* Document text:
Content starts
Retired black and brown police officers applaud FBI Director James Comey’s honesty and will meet with Congressman John Lewis in DC to further discussion on race relations between police and the black community.
In a recent speech on relations between police and blacks, FBI Director James Comey echoed what members of the black and brown communities have complained about for years: Some police officers enforce the law with a racial bias that is “brutally unfair to disfavored groups.” It is for this reason that retired and former black and brown police officers have joined together to create the National Coalition of Law Enforcement Officers for Justice, Reform and Accountability (NCLEO).
NCLEO consists of approximately two dozen law enforcement officers from police departments across the nation, including the police departments of Los Angeles, St Louis, Albuquerque, New York City, Washington DC Metro, Philadelphia, Brockton, Massachusetts, and East Orange, New Jersey as well as the United States Marshals Service.
Evidence is piling up of police officers who use excessive force on non-combative individuals.
Witness Police Officer Eric Parker of the Madison, Alabama, Police Department. Responding to a 9-1-1 call by a resident who reported a “skinny black guy” he had never seen in the neighborhood before, Parker detained 57-year-old Sureshbhai Patel. Factually, Patel is Hindu.
This discrepancy in the suspect’s purported ethnicity seemingly did not give Parker pause. After a brief conversation with Patel, a police dash-cam showed Parker slamming Patel violently to the ground, leaving him partially paralyzed and requiring spinal surgery. Parker has since been fired and is facing a third-degree assault charge.
Content ends
* Data supplied:
Content starts
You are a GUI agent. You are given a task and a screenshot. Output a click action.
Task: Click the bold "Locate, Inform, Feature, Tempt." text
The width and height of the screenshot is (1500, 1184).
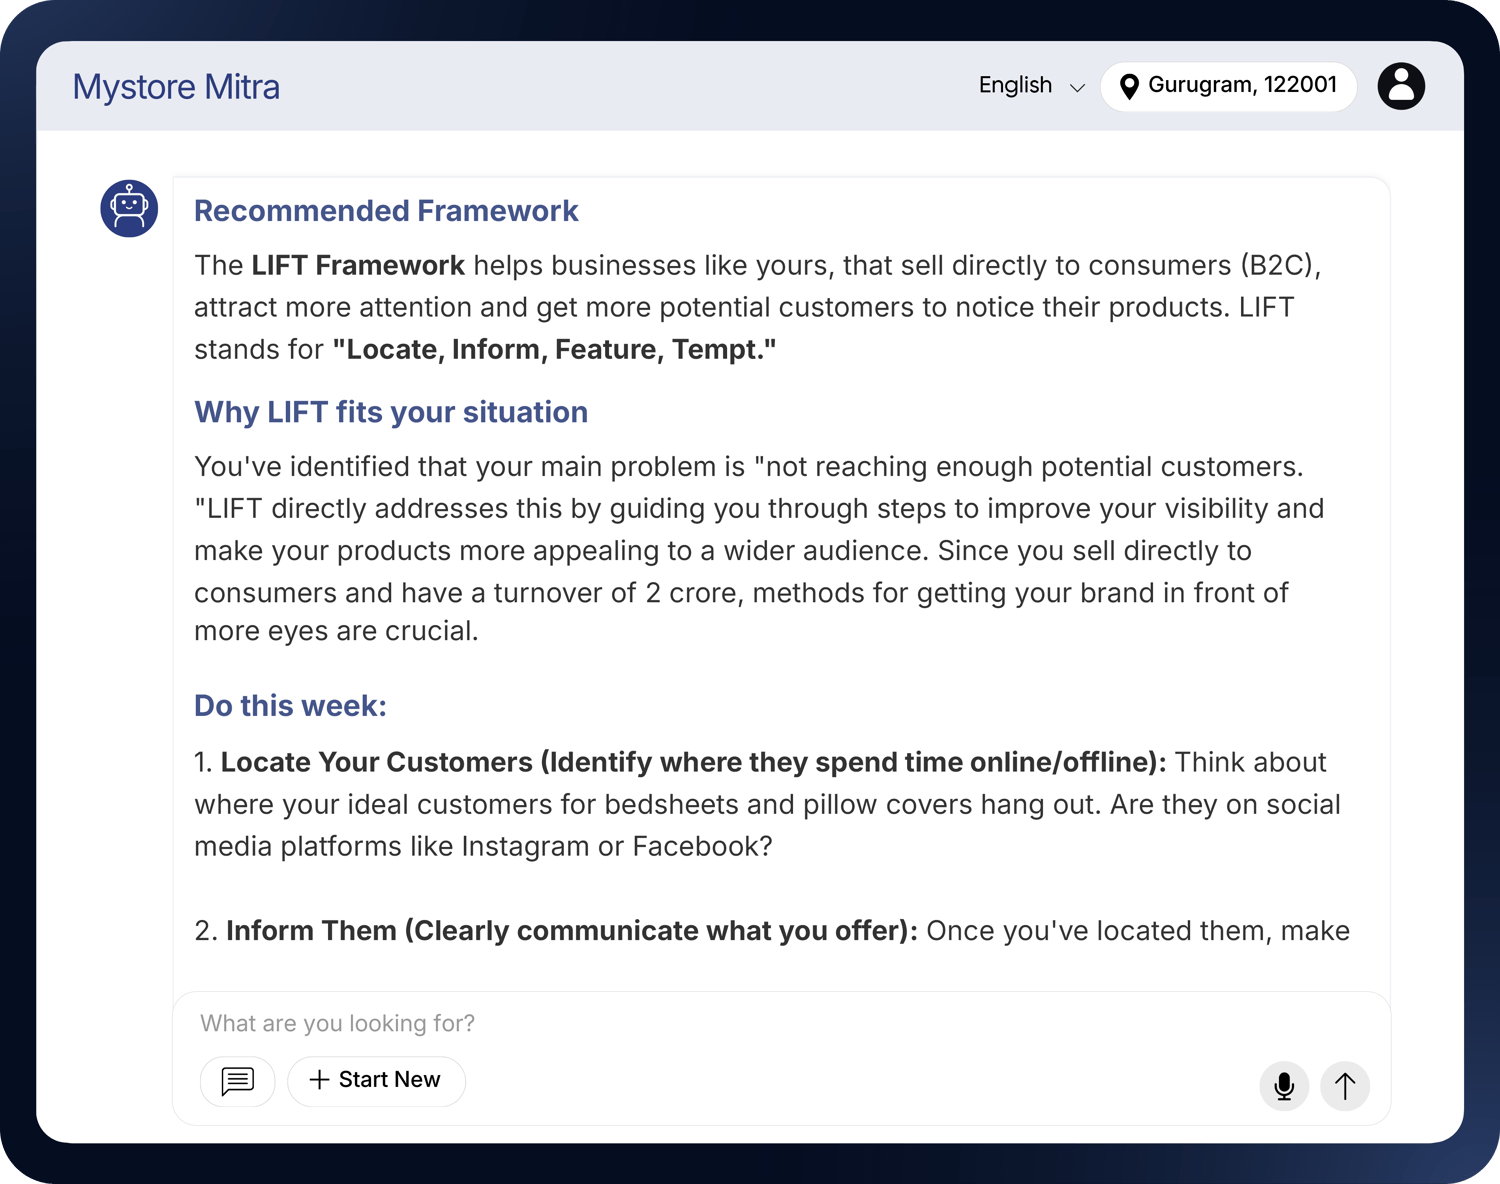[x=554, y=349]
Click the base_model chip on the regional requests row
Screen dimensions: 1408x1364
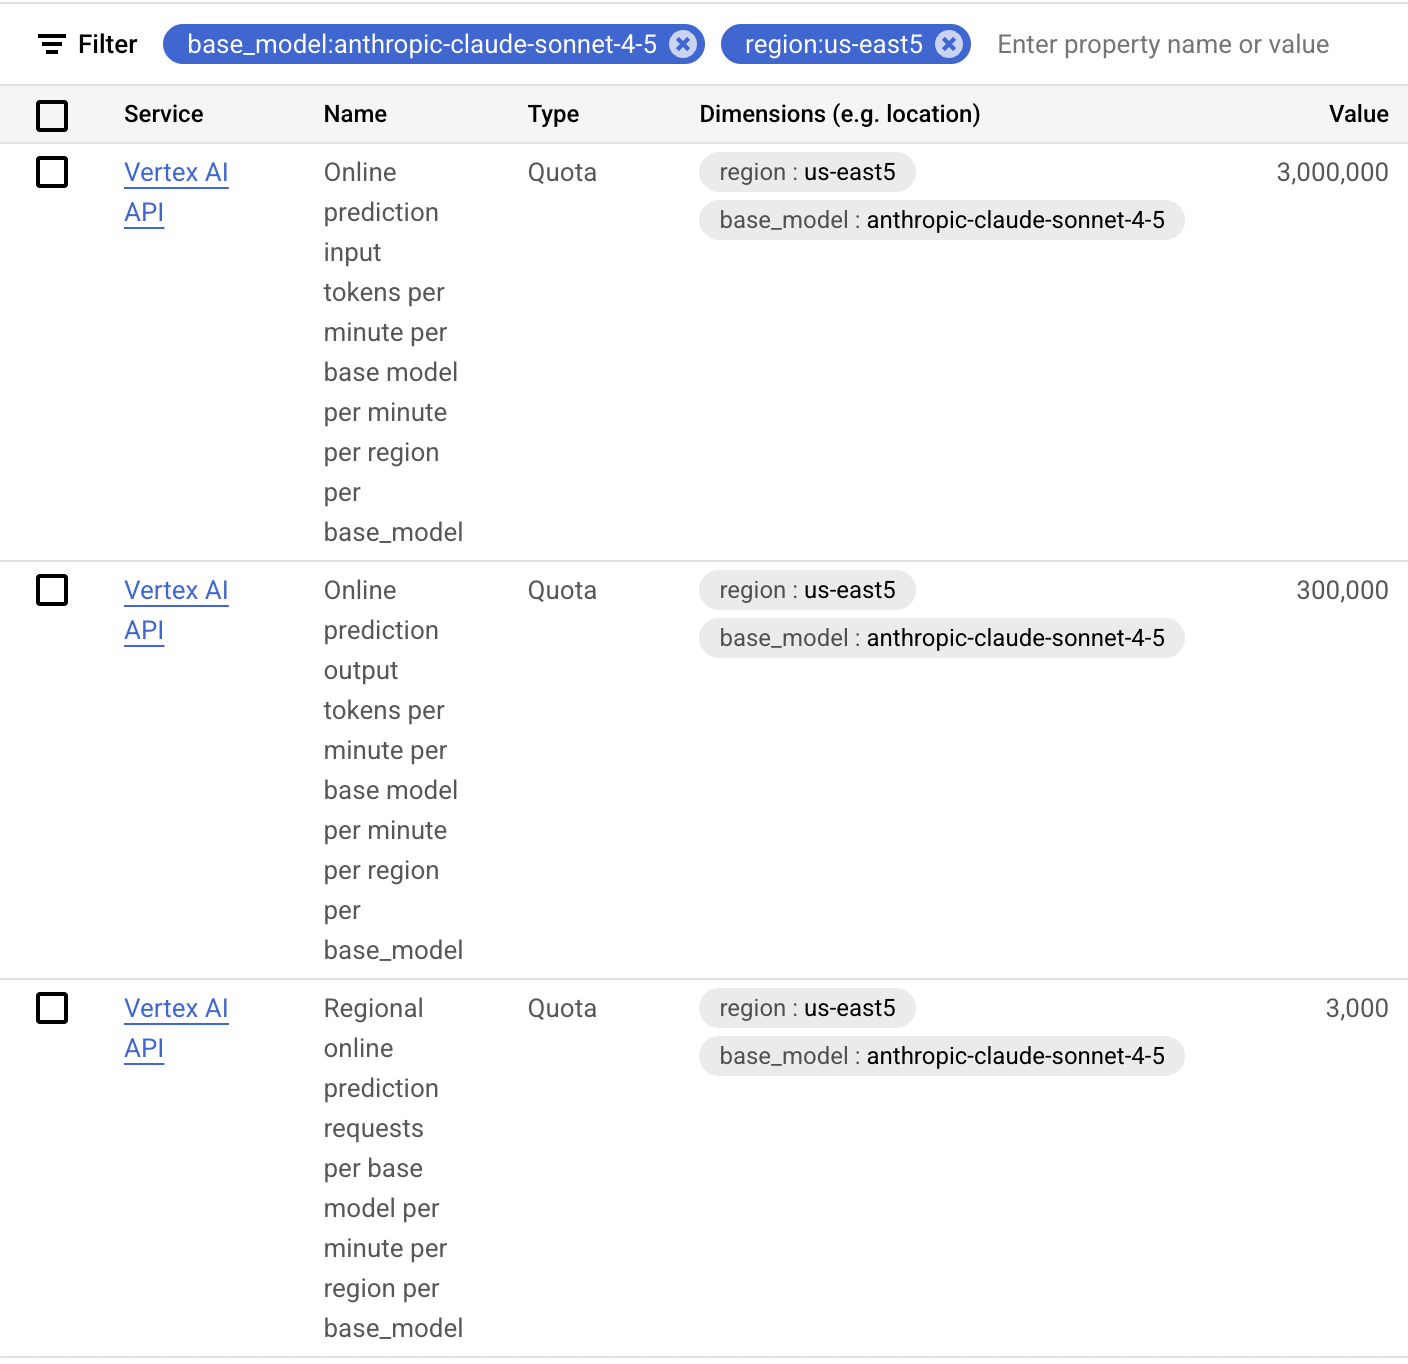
Content ends
* Activities:
1) Return the text about police and race relations word for word, from "Witness Police Officer" up to and including "Patel is Hindu.".
2) In the text about police and race relations, roughly how many law enforcement officers make up NCLEO?

* Solutions to the problems:
1)
Witness Police Officer Eric Parker of the Madison, Alabama, Police Department. Responding to a 9-1-1 call by a resident who reported a “skinny black guy” he had never seen in the neighborhood before, Parker detained 57-year-old Sureshbhai Patel. Factually, Patel is Hindu.

2) Approximately two dozen.